(The Center Square) — A federal appeals judge ruled Wednesday that Georgia’s fetal heartbeat law can take effect following a U.S. Supreme Court ruling overturning Roe v. Wade.
In 2019, Georgia lawmakers passed House Bill 481, the Living Infants Fairness Equality Act, commonly called the “Heartbeat Bill.” It would ban most abortions once a fetal heartbeat is detected — usually after about six weeks.
In 2019, U.S. District Judge Steve C. Jones blocked the law because the U.S. Supreme Court had previously upheld Roe v. Wade. In September 2021, an appeals court issued a stay pending June’s Supreme Court ruling in a case stemming from Mississippi that struck down Roe v. Wade.
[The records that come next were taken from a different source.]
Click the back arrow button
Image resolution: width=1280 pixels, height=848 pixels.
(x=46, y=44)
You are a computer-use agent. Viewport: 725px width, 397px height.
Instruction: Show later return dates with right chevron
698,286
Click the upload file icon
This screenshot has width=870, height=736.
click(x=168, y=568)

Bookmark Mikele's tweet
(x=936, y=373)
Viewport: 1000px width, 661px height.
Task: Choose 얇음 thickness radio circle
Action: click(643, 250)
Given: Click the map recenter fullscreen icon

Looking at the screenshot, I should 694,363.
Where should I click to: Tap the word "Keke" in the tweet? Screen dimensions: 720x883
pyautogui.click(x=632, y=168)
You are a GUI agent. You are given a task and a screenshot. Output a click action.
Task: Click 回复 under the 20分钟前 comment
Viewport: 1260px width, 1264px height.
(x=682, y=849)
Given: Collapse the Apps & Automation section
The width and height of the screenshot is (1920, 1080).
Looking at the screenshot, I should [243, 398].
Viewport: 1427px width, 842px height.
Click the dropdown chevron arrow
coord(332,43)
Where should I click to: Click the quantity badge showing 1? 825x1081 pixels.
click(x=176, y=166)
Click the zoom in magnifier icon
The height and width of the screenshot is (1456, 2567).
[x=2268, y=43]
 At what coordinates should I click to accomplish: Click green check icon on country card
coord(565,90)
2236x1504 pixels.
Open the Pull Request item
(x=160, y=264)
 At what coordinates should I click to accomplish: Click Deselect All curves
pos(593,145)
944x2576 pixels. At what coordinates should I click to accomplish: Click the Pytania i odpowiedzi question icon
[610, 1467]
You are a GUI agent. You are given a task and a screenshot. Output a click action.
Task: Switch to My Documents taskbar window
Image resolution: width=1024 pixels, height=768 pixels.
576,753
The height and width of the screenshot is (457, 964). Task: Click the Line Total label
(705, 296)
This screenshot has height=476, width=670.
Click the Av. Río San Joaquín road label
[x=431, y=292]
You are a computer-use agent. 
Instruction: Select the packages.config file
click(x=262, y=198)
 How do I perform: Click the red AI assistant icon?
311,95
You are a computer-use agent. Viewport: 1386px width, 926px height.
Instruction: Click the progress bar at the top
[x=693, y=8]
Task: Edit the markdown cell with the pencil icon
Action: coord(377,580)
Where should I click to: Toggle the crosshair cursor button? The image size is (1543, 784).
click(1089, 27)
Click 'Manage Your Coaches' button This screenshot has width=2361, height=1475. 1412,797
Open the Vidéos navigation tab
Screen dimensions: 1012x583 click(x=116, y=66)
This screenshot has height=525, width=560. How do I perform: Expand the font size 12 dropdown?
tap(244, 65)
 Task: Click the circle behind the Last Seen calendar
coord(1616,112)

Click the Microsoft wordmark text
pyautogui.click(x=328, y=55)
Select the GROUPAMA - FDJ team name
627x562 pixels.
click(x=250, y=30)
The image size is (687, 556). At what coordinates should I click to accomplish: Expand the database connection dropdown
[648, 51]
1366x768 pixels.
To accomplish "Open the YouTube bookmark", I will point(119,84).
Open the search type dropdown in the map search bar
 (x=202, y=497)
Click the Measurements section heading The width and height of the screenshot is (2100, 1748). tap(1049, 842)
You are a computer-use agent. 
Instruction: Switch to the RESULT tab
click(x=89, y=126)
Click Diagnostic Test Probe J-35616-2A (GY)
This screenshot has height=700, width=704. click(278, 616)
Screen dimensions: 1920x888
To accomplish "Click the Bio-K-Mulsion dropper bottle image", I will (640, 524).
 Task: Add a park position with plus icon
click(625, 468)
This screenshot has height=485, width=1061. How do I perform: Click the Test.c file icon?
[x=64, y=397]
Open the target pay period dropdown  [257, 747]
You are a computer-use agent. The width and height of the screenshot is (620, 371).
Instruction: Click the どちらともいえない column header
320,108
Following the Supreme Court ruling, Georgia Attorney General Chris Carr asked the 11th Circuit U.S. Court of Appeals to reverse the district court decision.
“Since taking office in 2019, our family has committed to serving Georgia in a way that cherishes and values each and every human being, and today’s decision by the 11th Circuit affirms our promise to protect life at all stages,” Gov. Brian Kemp, a Republican, said. “…We have worked hard to increase supportive services for mothers and their children — before, during, and after birth.
“…We are overjoyed that the court has paved the way for the implementation of Georgia’s LIFE Act, and as mothers navigate pregnancy, birth, parenthood, or alternative options to parenthood — like adoption — Georgia’s public, private, and non-profit sectors stand ready to provide the resources they need to be safe, healthy, and informed,” Kemp added.
However, opponents of the ban contend most Georgians oppose the ruling and say it will hurt low-income Georgians.
“If this law takes effect, pregnant people in Georgia will either be forced to travel hundreds of miles to access essential health care if they have the means to do so, or forced to carry their pregnancies to term and give birth against their will,” Alice Wang, staff attorney at the Center for Reproductive Rights, said in a statement. “Doctors will be forced to choose between providing time-sensitive, medically necessary care and risking criminal prosecution.”
A joint statement by the American Civil Liberties Union, the ACLU of Georgia, Center for Reproductive Rights, Planned Parenthood Southeast and Planned Parenthood Federation of America also assailed the decision.
“This is a highly unorthodox action that will immediately push essential abortion care out of reach for patients beyond the earliest stages of pregnancy. Across the state, providers are now being forced to turn away patients who thought they would be able to access abortion, immediately changing the course of their lives and futures. This is horrific.
“We’ll continue doing everything in our power to fight for abortion access in Georgia in the face of these harmful attacks on people’s ability to control if and when to have a child.”
According to a news release, the ruling will take effect once the appeals court’s “official mandate” is issued, which happens in about 28 days.